Intensive chemotherapy works very well for half of the babies. But in the other half of the children, the disease returned within two years, or children died from the disease or sometimes from the side effects of the therapy.
Immunotherapy with the drug blinatumomab is already offered to some adults and older children with ALL. It was still unclear whether this treatment is also well tolerated and effective in babies. Blinatumomab binds to leukemia cells on one side and to immune cells on the other side. This connects the immune cells to the leukemia cells causing them to be cleared.

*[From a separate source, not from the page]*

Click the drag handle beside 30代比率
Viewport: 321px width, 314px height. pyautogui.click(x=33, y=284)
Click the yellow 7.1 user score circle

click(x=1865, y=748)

International clinical trial
Researchers at the Princess Máxima Center led an international clinical trial looking at the safety and effectiveness of blinatumomab in babies with ALL. Between 2018 and 2021, 30 children in nine countries – of whom nine children in the Netherlands – were treated with blinatumomab. This was added to the existing chemotherapy treatment, the so-called Interfant-06 protocol. The team compared the outcomes with those of 214 children who had been treated in previous years with the Interfant-06 standard therapy: the same treatment, without blinatumomab.
Significant improvement
The survival rate of babies who received one month of immunotherapy in addition to chemotherapy was significantly higher: 93% of them were still alive two years after diagnosis, compared with 66% of children who had only been treated with chemotherapy in the past. This brings the survival of the babies with a KMT2A rearrangement in their leukemia cells to the level of the average survival of older children with this form of blood cancer.

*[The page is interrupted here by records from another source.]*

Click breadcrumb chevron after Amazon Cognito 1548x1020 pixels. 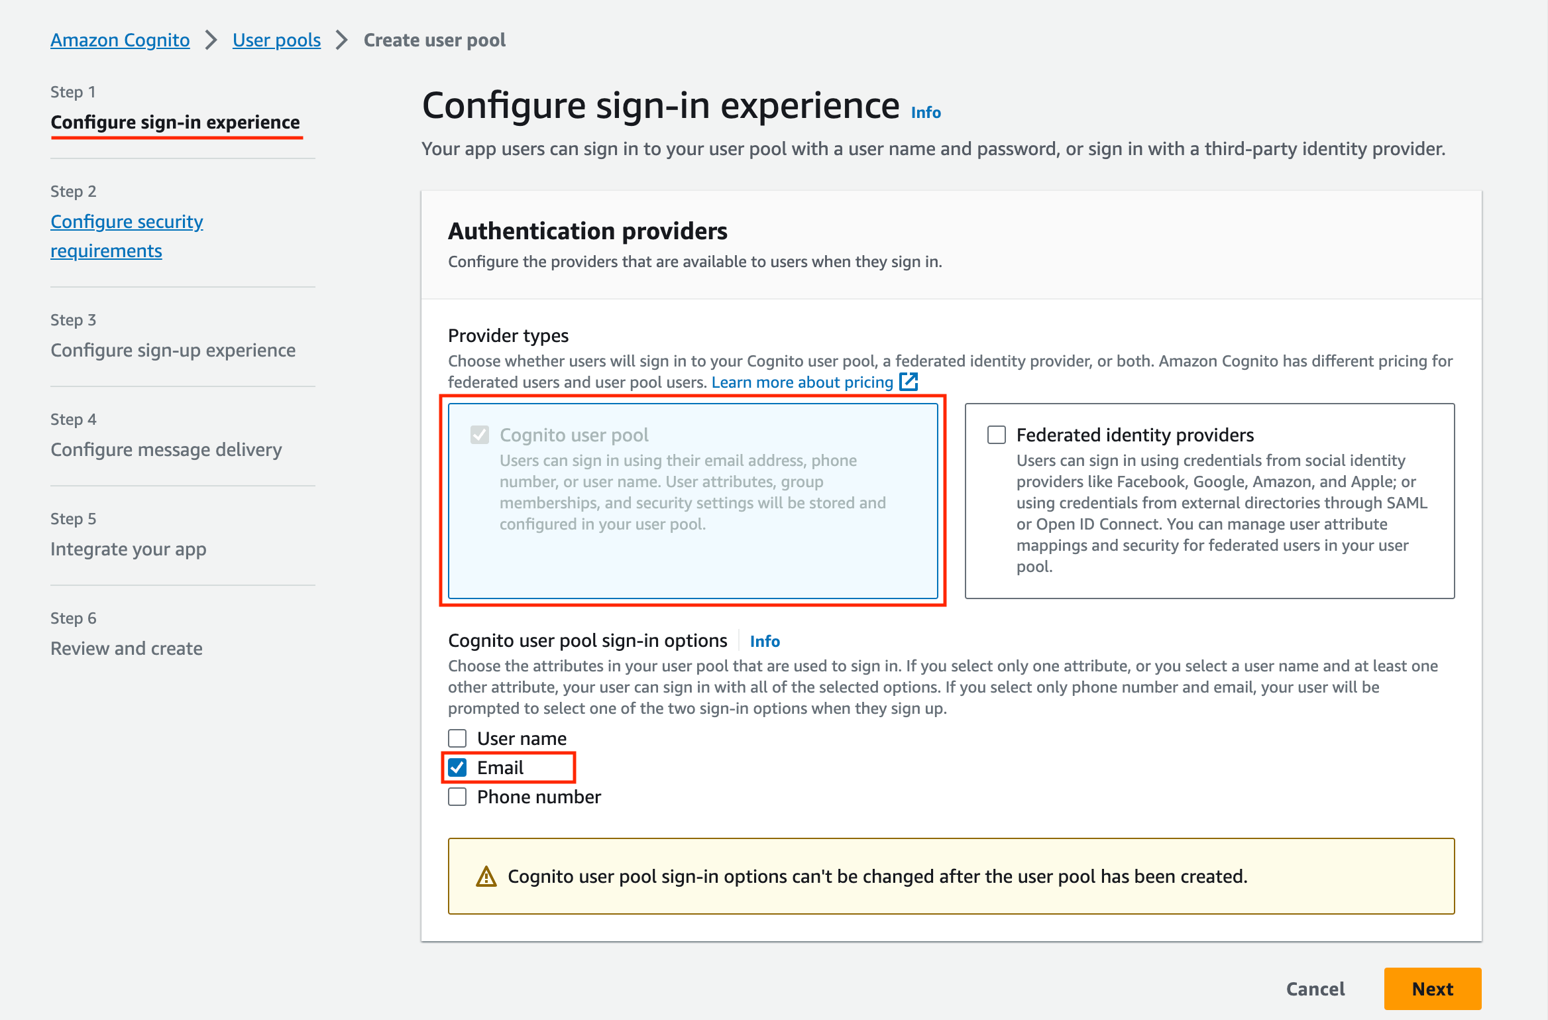(x=211, y=40)
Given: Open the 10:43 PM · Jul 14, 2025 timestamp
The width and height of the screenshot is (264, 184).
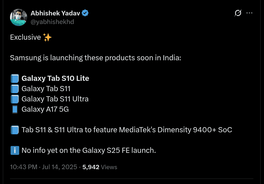Looking at the screenshot, I should click(x=44, y=167).
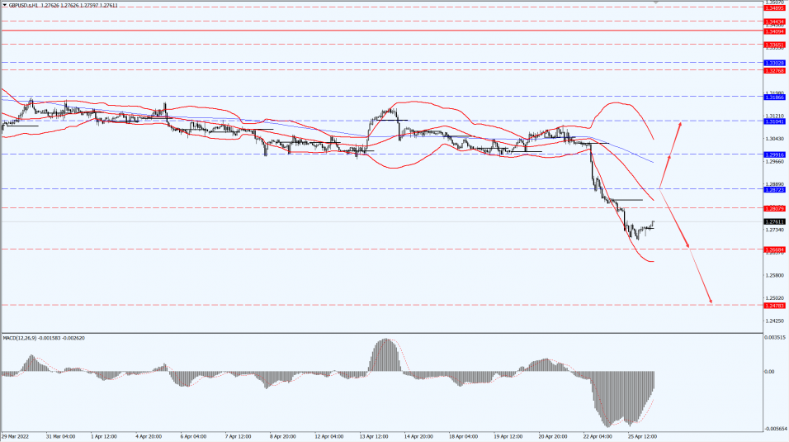Image resolution: width=789 pixels, height=442 pixels.
Task: Select the 22 Apr 04:00 time label
Action: [x=598, y=436]
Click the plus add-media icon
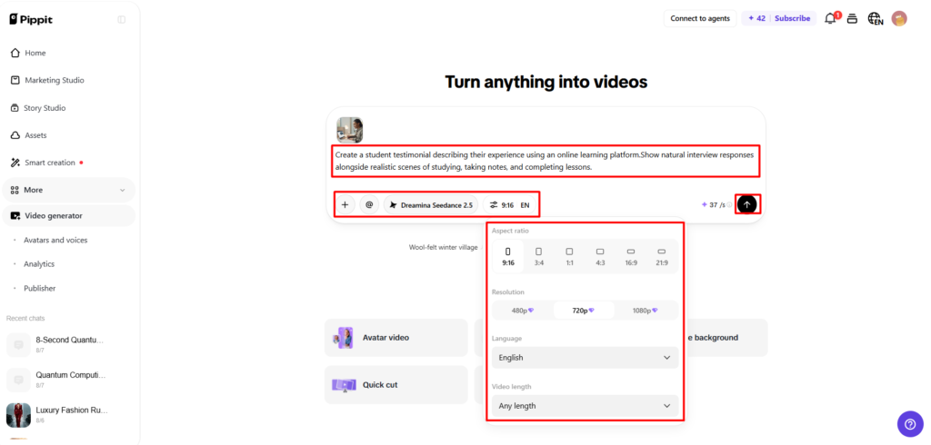 (345, 204)
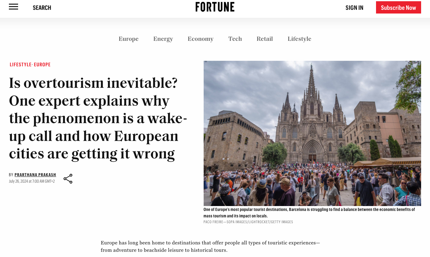Click the image caption about Barcelona

(309, 212)
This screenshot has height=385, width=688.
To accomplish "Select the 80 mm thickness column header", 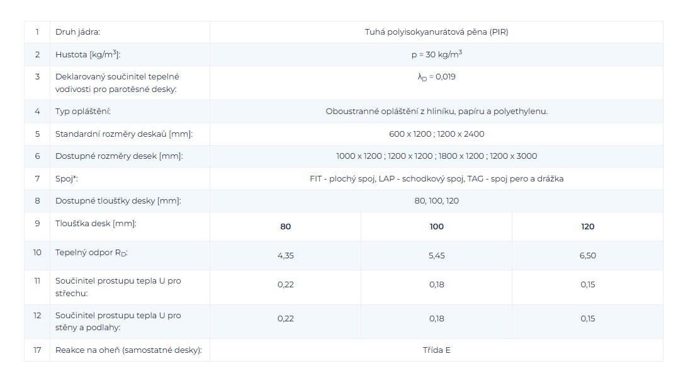I will click(x=285, y=227).
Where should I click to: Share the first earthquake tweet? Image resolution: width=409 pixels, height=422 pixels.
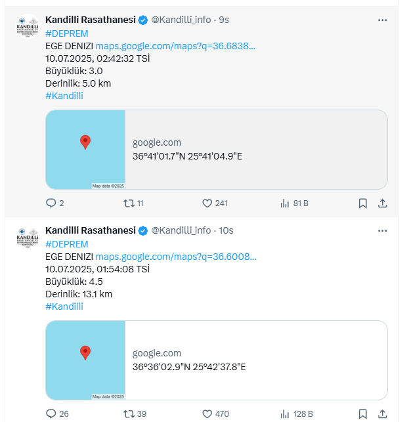click(x=382, y=203)
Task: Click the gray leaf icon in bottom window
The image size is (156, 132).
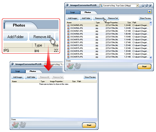Action: click(23, 125)
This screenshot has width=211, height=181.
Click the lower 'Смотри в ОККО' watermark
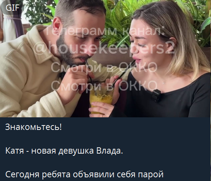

Two years after diagnosis, 18% of babies treated with blinatumomab saw their cancer come back, or died from their disease. This also indicates a strong improvement compared with babies treated within the Interfant-06 protocol, without immunotherapy. In that group, 51% had a recurrence or death during the two-year treatment with chemotherapy.

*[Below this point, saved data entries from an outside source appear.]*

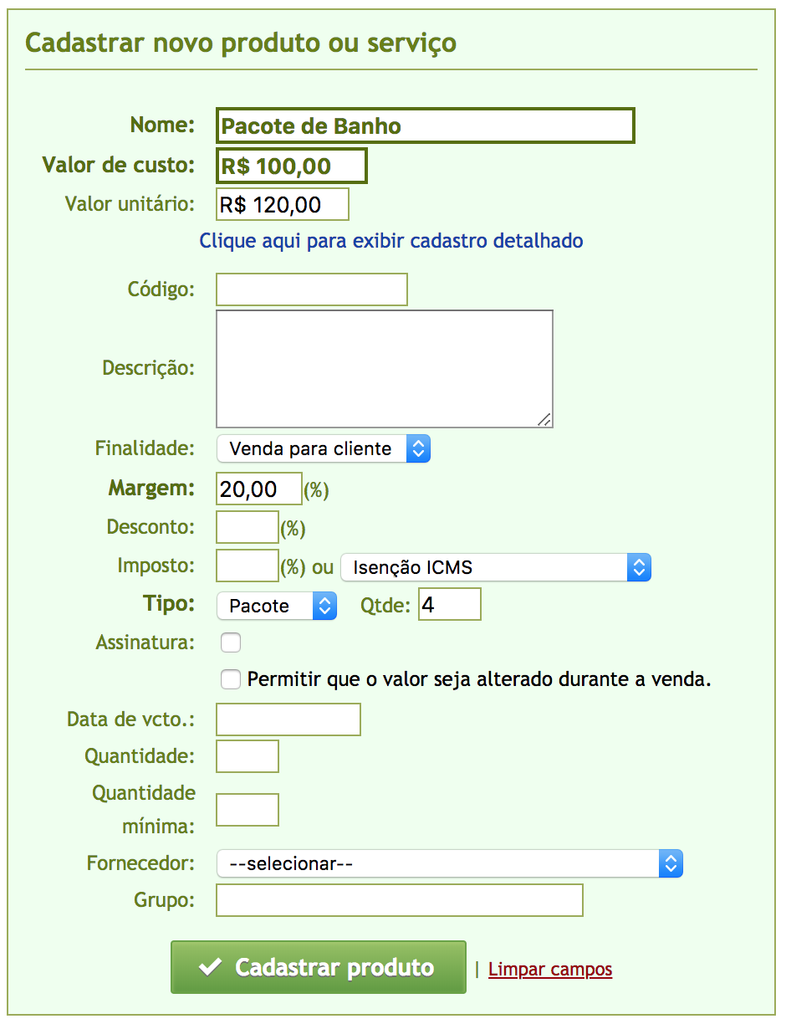Focus the Nome field with Pacote de Banho
The height and width of the screenshot is (1024, 786).
tap(426, 125)
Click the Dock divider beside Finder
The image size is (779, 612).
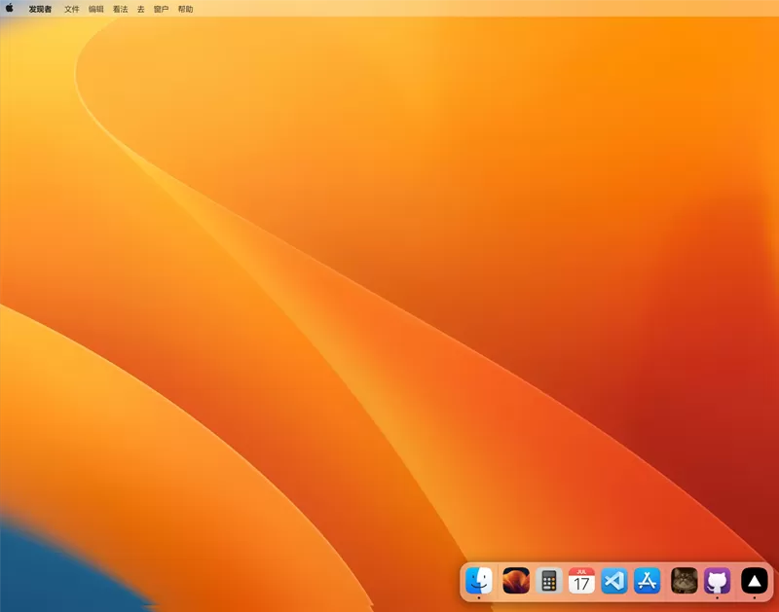498,581
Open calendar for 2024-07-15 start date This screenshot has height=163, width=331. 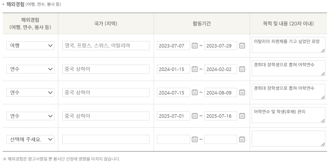click(x=195, y=93)
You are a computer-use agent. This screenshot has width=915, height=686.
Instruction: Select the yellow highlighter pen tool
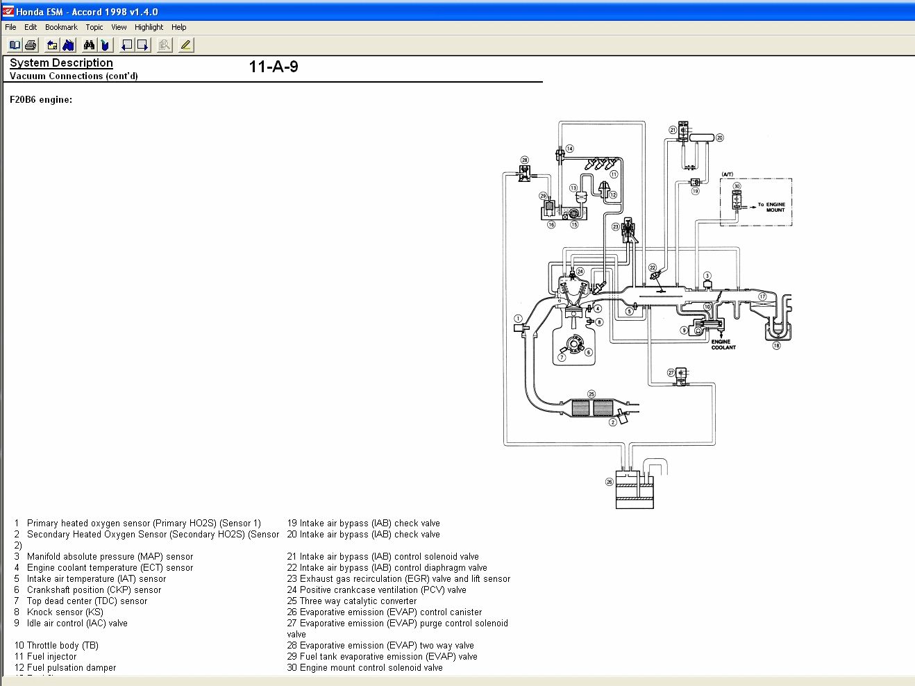[185, 45]
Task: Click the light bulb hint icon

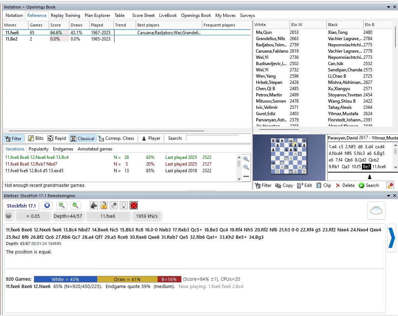Action: click(x=124, y=206)
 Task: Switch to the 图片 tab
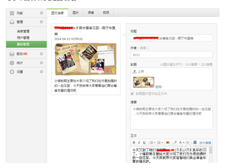point(75,13)
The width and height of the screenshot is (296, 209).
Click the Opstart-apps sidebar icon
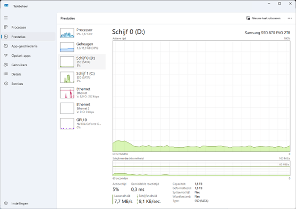(6, 55)
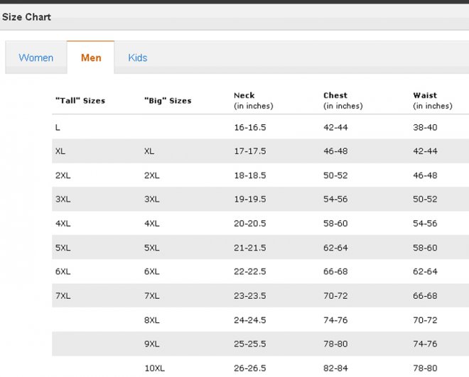Click chest measurement 62-64
Screen dimensions: 469x377
[x=335, y=248]
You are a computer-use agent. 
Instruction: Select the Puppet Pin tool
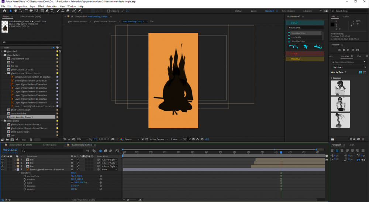(x=80, y=11)
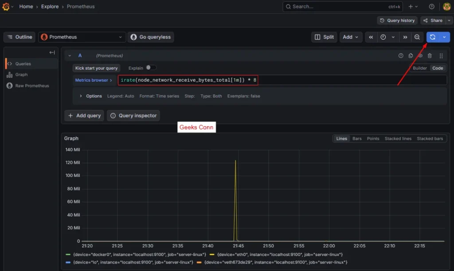Open the time picker clock icon
Screen dimensions: 454x271
point(384,37)
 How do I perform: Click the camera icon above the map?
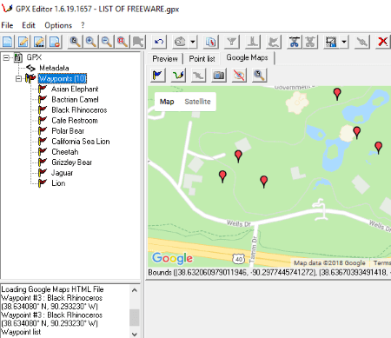coord(219,76)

The results of the international clinical trial were published in the prestigious New England Journal of Medicine. The study was funded by the Princess Máxima Center Foundation and the pharmaceutical company Amgen.
Part of standard treatment
Dr. Inge van der Sluis, pediatric oncologist and clinical pharmacologist at the Princess Máxima Center, led the clinical study. She says: ‘It’s fantastic to see that we have made such progress for babies with ALL: the addition of immunotherapy to chemotherapy leads to much better survival and fewer side effects. We were already familiar with this immunotherapy from studies in other patient groups. This is the first time that we tested blinatumomab as a first-line treatment, and for the first time in such young children.
‘This was a small study, but with a clear enough result that all babies with this form of leukemia are now receiving immunotherapy as part of standard treatment. We want to confirm the effect of blinatumomab in a larger study with more children. We also want to see whether babies benefit from two courses of blinatumomab and a reduction in chemotherapy, in order to improve their quality of life even further.’
The scientific article can be found here: Van der Sluis IM, et al. Blinatumomab Added to Chemotherapy in Infant Lymphoblastic Leukemia. N Engl J Med. 2023 Apr 27;388(17):1572-1581.